América Latina tiene un problema grave de impunidad. Crecientemente, grupos de poder político, económico o criminal imponen su actuación al margen de la ley frente a instituciones débiles e ineficientes que no aciertan a impedirlo. La insuficiente implantación del Estado de derecho en la región proviene posiblemente de los procesos de independencia del siglo XIX.
Se aprobaron constituciones democráticas que sancionaban formalmente los derechos fundamentales y la división de poderes a imagen y semejanza del modelo estadunidense, pero las élites criollas herederas del imperio español que controlaron el proceso de emancipación, mantuvieron sustancialmente sus privilegios y no permitieron desarrollar sociedades verdaderamente libres e igualitarias.
La rendición de cuentas ha sido en muchos casos una quimera, a cargo de poderes judiciales carentes de independencia, incapaces de asumir su responsabilidad de garantizar los derechos de los ciudadanos.
En la historia más reciente, la impunidad en la región proviene de los conflictos armados de la época de la guerra fría, y en los países que no padecieron conflictos armados, es consecuencia de conflictos sociales, a veces tan agudos o más que las guerras, derivados de una desigualdad extrema y de la exclusión social de algunos grupos humanos.
Se trata de sociedades violentas, con los índices de homicidios más altos del mundo, donde apenas existe el Estado de derecho, las instituciones son incapaces de interponerse entre los grupos enfrentados y estos recurren a la violencia para resolver sus controversias. Son países, además, crecientemente armados.
El desafío es transformar la ideología de confrontación por otra de coexistencia: hay que desarmar, literalmente, a la sociedad y atribuir el monopolio del uso de la fuerza a instituciones públicas eficientes y confiables.
Pero para hacerlo hay que erradicar primero el conflicto, abordando y dando respuesta a sus causas y sus consecuencias; hay que arbitrar mecanismos para que las instituciones del Estado se interpongan entre los ciudadanos enfrentados y lograr que éstos resuelvan las controversias pacíficamente mediante la aplicación de la ley. El divorcio endémico entre los ciudadanos y las autoridades de la región, derivado de una desconfianza ancestral sustentada por la experiencia, hace inviable el contrato social, reflejado en las constituciones, pero inexistente en la vida cotidiana.
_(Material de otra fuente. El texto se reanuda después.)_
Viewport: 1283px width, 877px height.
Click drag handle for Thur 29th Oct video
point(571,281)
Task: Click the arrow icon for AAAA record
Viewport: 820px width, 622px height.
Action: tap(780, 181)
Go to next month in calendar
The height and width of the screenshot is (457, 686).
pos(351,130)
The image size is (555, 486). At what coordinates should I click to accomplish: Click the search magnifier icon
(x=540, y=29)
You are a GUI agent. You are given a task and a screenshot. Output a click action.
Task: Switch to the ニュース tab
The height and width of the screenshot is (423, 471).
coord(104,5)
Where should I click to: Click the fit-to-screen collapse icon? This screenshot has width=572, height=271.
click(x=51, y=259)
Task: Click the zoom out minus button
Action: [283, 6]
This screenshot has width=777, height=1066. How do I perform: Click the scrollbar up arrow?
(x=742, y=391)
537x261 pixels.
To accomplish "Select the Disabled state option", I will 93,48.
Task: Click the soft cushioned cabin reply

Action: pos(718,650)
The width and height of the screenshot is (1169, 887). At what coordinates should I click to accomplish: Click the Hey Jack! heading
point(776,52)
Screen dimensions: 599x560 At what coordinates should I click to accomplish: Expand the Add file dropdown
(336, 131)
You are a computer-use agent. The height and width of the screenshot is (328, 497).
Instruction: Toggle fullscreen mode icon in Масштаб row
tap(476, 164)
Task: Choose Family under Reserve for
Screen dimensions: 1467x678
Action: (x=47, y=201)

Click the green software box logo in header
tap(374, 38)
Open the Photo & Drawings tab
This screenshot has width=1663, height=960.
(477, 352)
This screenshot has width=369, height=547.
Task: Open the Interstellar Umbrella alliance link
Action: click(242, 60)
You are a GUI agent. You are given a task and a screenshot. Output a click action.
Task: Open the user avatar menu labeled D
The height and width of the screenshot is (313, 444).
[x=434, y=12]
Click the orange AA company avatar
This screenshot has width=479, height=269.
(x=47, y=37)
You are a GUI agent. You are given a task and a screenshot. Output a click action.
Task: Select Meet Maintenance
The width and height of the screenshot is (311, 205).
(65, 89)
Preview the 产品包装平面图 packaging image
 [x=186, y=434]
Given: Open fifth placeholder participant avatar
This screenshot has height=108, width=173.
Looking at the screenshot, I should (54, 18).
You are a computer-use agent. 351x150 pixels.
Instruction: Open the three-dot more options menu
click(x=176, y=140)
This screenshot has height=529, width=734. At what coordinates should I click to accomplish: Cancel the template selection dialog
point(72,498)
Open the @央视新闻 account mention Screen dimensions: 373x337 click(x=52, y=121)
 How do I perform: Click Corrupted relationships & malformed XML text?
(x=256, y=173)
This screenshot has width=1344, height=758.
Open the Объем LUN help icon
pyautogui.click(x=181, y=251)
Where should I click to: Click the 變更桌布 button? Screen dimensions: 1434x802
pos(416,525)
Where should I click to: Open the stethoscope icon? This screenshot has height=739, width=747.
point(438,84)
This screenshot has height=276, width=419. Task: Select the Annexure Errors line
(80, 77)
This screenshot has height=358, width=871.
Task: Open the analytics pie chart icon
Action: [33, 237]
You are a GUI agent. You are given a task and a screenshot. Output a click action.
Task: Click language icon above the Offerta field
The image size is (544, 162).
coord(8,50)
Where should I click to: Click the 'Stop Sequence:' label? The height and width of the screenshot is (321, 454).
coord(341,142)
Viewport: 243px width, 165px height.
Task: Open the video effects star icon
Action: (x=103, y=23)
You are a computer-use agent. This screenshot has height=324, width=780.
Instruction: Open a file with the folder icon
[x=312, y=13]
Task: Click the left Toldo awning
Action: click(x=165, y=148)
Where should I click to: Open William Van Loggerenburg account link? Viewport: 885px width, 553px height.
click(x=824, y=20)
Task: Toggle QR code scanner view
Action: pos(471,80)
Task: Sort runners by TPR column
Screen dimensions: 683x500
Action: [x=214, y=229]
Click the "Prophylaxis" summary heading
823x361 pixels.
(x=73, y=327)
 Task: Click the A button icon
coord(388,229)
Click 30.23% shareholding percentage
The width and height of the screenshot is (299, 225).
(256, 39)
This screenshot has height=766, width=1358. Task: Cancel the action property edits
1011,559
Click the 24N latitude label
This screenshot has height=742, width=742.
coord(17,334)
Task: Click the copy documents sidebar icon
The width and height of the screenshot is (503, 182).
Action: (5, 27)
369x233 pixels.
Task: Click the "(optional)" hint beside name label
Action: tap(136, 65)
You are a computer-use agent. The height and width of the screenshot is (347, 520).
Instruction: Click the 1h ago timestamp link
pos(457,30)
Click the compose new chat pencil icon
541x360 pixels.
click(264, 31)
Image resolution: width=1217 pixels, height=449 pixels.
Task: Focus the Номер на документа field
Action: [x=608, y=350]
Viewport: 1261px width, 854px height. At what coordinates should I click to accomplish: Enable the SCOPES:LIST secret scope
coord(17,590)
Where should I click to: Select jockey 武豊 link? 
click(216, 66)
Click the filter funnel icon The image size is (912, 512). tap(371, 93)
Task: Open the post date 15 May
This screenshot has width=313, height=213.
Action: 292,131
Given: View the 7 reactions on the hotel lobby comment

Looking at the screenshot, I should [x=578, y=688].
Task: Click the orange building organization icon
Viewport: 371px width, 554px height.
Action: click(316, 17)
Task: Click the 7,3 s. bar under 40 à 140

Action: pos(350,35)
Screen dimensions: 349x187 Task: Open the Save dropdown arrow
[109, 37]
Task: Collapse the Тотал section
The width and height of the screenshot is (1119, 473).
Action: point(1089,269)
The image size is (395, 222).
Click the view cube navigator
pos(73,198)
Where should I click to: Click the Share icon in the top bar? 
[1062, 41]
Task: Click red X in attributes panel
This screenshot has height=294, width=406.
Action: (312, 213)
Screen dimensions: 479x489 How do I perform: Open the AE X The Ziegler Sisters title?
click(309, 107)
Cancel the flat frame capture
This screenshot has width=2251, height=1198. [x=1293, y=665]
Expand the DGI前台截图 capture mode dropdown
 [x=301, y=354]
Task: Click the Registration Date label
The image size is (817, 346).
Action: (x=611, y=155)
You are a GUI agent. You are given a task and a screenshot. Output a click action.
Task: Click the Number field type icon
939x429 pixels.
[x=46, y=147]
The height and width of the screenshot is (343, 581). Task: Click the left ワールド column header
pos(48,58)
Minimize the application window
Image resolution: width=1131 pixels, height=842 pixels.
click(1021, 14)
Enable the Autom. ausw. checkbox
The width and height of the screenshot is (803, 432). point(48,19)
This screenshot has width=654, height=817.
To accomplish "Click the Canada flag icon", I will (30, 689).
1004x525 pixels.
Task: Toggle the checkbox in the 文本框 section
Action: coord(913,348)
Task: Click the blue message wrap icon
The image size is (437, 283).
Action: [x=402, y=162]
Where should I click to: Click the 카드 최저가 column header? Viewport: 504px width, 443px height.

Para que el sistema de seguridad y justicia funcione, sin embargo, no bastan actos de fe. Las autoridades deben demostrar a los ciudadanos, con hechos, con resultados, que están a su servicio. Sólo entonces dejará de imperar la ley del más fuerte y los latinoamericanos dejarán de tomarse la justicia por su mano.
Los errores fueron míos, los aciertos de Dios, sonría, sonría y sea feliz.